Paul reminds us that we are all in this together, and that each person has a role, a part, a gift a vocation in the truest sense—meaning a call from God to be and to do on behalf of the Kingdom.

 

I prefer the more acerbic observation of some wise person who commented that the work of the church is far too important to leave to the clergy.  Somewhere along the line, we have developed this bizarre notion that clergy are the only ones who can be trusted with the ministry of the church.  Read the newspaper, you might want to rethink that.

 

The truth is that, as ministers, we are not set above anyone else.  We are set apart, entrusted with an office, a role that is no better, no more special, no more important than anyone else’s.  In each of our respective offices, whether as teacher or musician or shopkeeper or mechanic, we use our talents and gifts for the ongoing life of the world.  Whatever office we are entrusted with is ours to live out with integrity, faithfulness and transparency. 

 

Beyond that, and more central to our days, is our common vocation … that to which we were called to at our baptism.  Whatever our individual offices in the world, our mutual vocation is to serve God through them.

 

Taylor continues, “What we have in common is our baptism, that turning point in each one of our lives when we were received into the household of God and charged to confess the faith of Christ crucified, proclaim his resurrection and share in his eternal priesthood.  Our baptisms are our ordinations, the moments at which we are set apart as God’s people to share Christ’s ministry, whether or not we ever wear clerical collars to have the title Reverend in front of our names.  From the moment we are baptized and the sign of the cross is made on our foreheads, we are marked as Christ’s own forever.” 

 

The baptismal vows that parents take on behalf of their children set the mark and seal for that child as a partner with God in the work of peace and reconciliation, pointing to a time beyond the moment yet within any given moment where God’s realm of justice and joy can be known.  As partners with God we sometimes help create it and sometimes merely point to it.  It makes us all preachers and teachers in our own way. 

 

In our tradition, we celebrate two sacraments—baptism and the Lord’s Supper.  What they share is basic; both point beyond the moment to a deeper truth about what it means to live as God’s people in the world.  If baptism marks our vocation as God’s disciple, the Lord’s Supper is our reminder that each day, and all that is common in it, can occasion awareness of the holy.  The most ordinary things are signs of grace.

 

Through the sacraments, we are invited to see the world through god’s eyes, to hear with God’s ears, and speak with God’s words so that the distance between God’s ways and the world’s might be shortened if only for a moment.

 

As pastors we are called to lead the services of sacrament, but the sacraments do not belong to us.  They are, in the words of the old catechism, the gifts of God for the people of God. 

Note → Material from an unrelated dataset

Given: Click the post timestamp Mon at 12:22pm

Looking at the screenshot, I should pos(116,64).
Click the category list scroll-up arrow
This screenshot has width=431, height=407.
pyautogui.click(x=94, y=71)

At the font and the table, we discover and we are reminded what it means to be God’s people—that we share a common vocation regardless of our work. 

 

And if we do our work here well, and by work I mean Liturgy (from the Greek liturgeia which means work of the people), then we leave here with a clearer sense of our vocation, regardless of our office.

 

We gather to hear and to handle things holy … and in the process, the holy handles us, our spirits are tuned to recognize the holy as it is hidden in things beyond this place, in moments that are like what happens here, in words and meals and gifts and graces that are shared in the sacrament of life.

 

We are, each of us, ministers of those truths, preachers of that gospel with a shared vocation to be God's people in the world, witnesses to the glad good news.  Amen.